Transcribe the records verbatim, from the line containing "Select API Keys under Developer" through the line containing "coord(54,374)", both ends included.

Items:
=-=-=-=-=

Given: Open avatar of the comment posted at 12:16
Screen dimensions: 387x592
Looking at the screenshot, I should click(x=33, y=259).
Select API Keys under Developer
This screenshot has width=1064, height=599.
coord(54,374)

=-=-=-=-=

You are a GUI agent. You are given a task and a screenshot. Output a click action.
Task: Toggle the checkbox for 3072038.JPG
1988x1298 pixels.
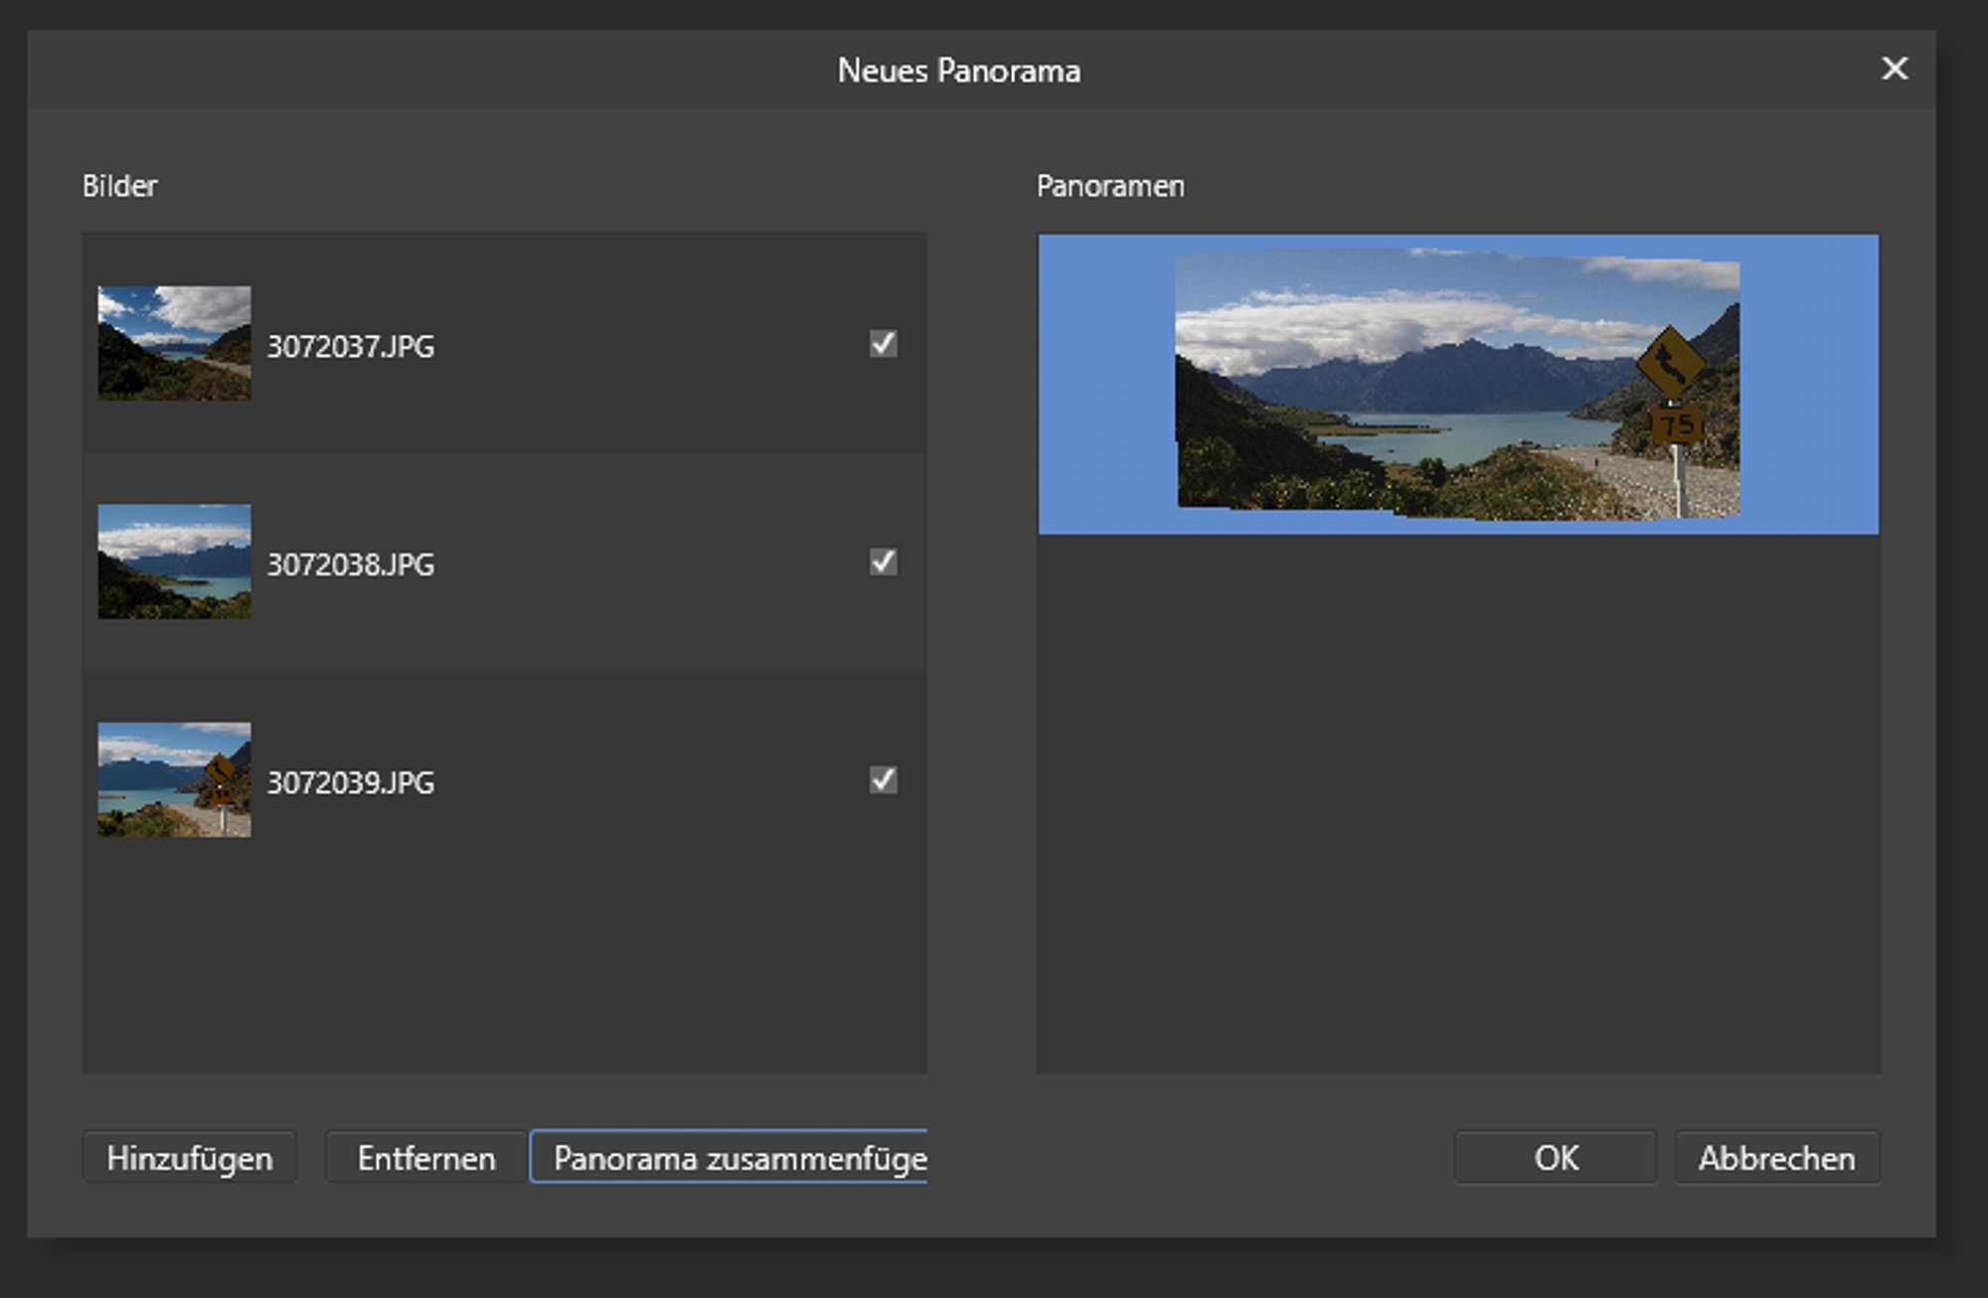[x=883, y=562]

=-=-=-=-=

Written response:
Select API Keys under Developer
This screenshot has width=1064, height=599.
coord(54,374)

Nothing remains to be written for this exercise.